Published in final edited form as: Curr Opin Nephrol Hypertens. 2014 Sep;23(5):462–467. doi: 10.1097/MNH.0000000000000047

Use of Continuous Positive Airway Pressure for Sleep Apnea in the Treatment of Hypertension

Matthew G Denker 1, Debbie L Cohen 1
PMCID: PMC4227307  NIHMSID: NIHMS638706  PMID: 24992567

Abstract

Purpose of review

Obstructive sleep apnea (OSA) and hypertension are highly prevalent and treatable conditions that often coexist and both contribute to increased cardiovascular risk. The ability of continuous positive airway pressure (CPAP) to improve blood pressure in hypertensive patients with OSA is debated. This review highlights findings from recent studies that have investigated the impact of CPAP on blood pressure in patients with OSA.

Recent findings

Comparing the results of various studies is complicated by important methodological differences among them. In hypertensive patients with OSA, treatment with CPAP improves blood pressure to a smaller degree than that derived from antihypertensive medication. Patients with more severe OSA and with greater adherence to CPAP are likely to gain the most benefit from the therapy.

Summary

CPAP should be used in combination with antihypertensive medications in hypertensive patients with OSA. CPAP has additional benefits of restoring nocturnal dipping and improving arterial stiffness, thus potentially influencing cardiovascular morbidity in these high-risk patients.
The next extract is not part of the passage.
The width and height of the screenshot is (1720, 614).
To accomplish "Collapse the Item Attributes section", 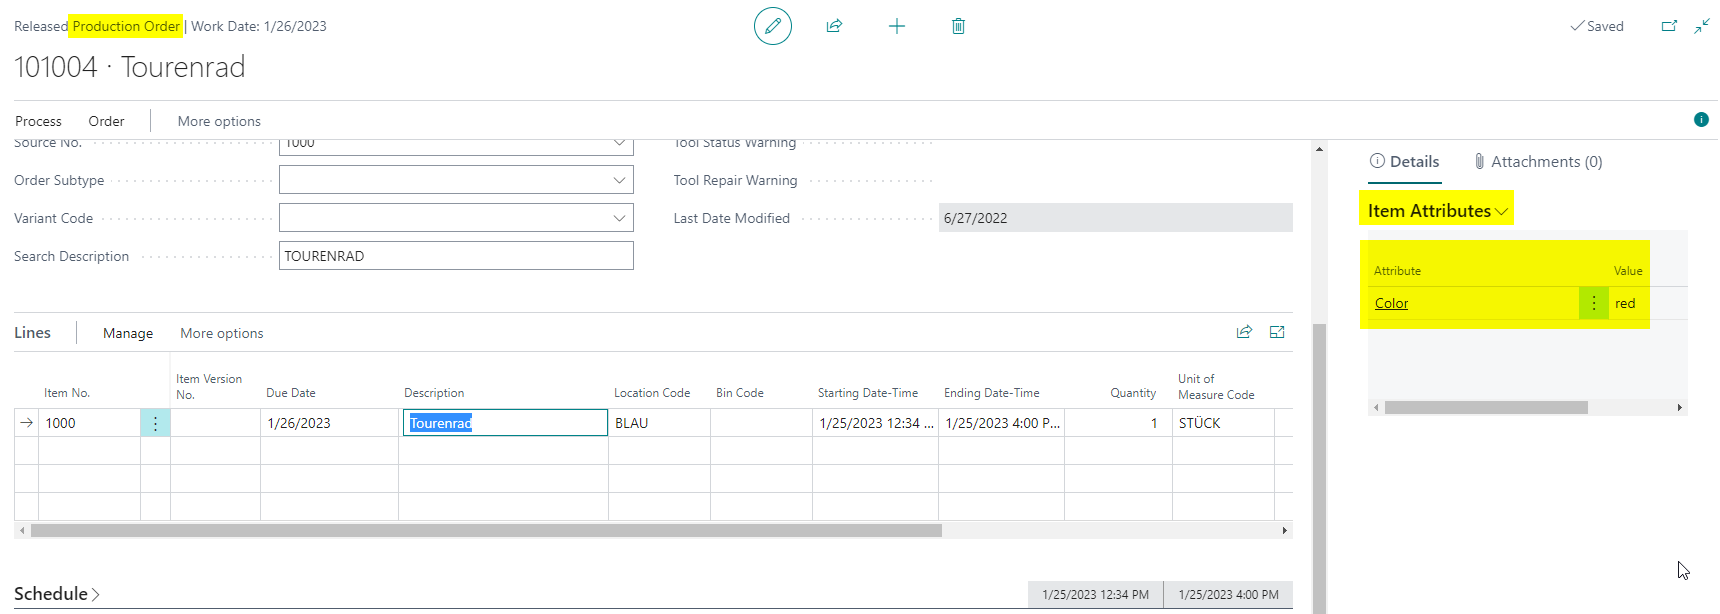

Keywords: sleep apnea, blood pressure, hypertension, continuous positive airway pressure

Introduction

Obstructive sleep apnea (OSA) is common among patients with hypertension and especially resistant hypertension, yet many remain undiagnosed [1, 2]. OSA is characterized by intermittent collapse of the upper airway during sleep, resulting in repeated episodes of hypopnea or apnea. These episodes can be prevented with the use of continuous positive airway pressure (CPAP) during sleep. OSA represents a major public health burden due to an increasing prevalence of the disorder [3] and an increased risk of hypertension [4], depression [5], motor vehicle accidents [6], cardiovascular (CV) events [7, 8], and all-cause mortality [9] associated with OSA. In this review, we describe the mechanisms for hypertension in OSA and the impact of OSA on cardiovascular disease (CVD) as well as discuss salient findings from recent studies that have examined the effect of CPAP on blood pressure (BP).

Epidemiology and Clinical Features

OSA is estimated to affect 2-4% of the general adult population, typically occurring in middle-aged, overweight men [10]. Symptoms of OSA may be subtle, such as fatigue or problems with memory and concentration. OSA should be suspected in an obese patient who snores as snoring is almost universal among patients with OSA, but only half of patients who snore for the majority of the night have OSA [11]. A detailed sleep history provided by the patient should be supplemented with information from the patient's sleep partner. Additional clinical characteristics that may be indicative of OSA include headaches, excessive daytime sleepiness, and apnea or choking spells during sleep. While any of these signs or symptoms may be clues of OSA, definitive diagnosis requires nocturnal polysomnography, which also grades the severity of OSA with an apnea-hypopnea index (AHI).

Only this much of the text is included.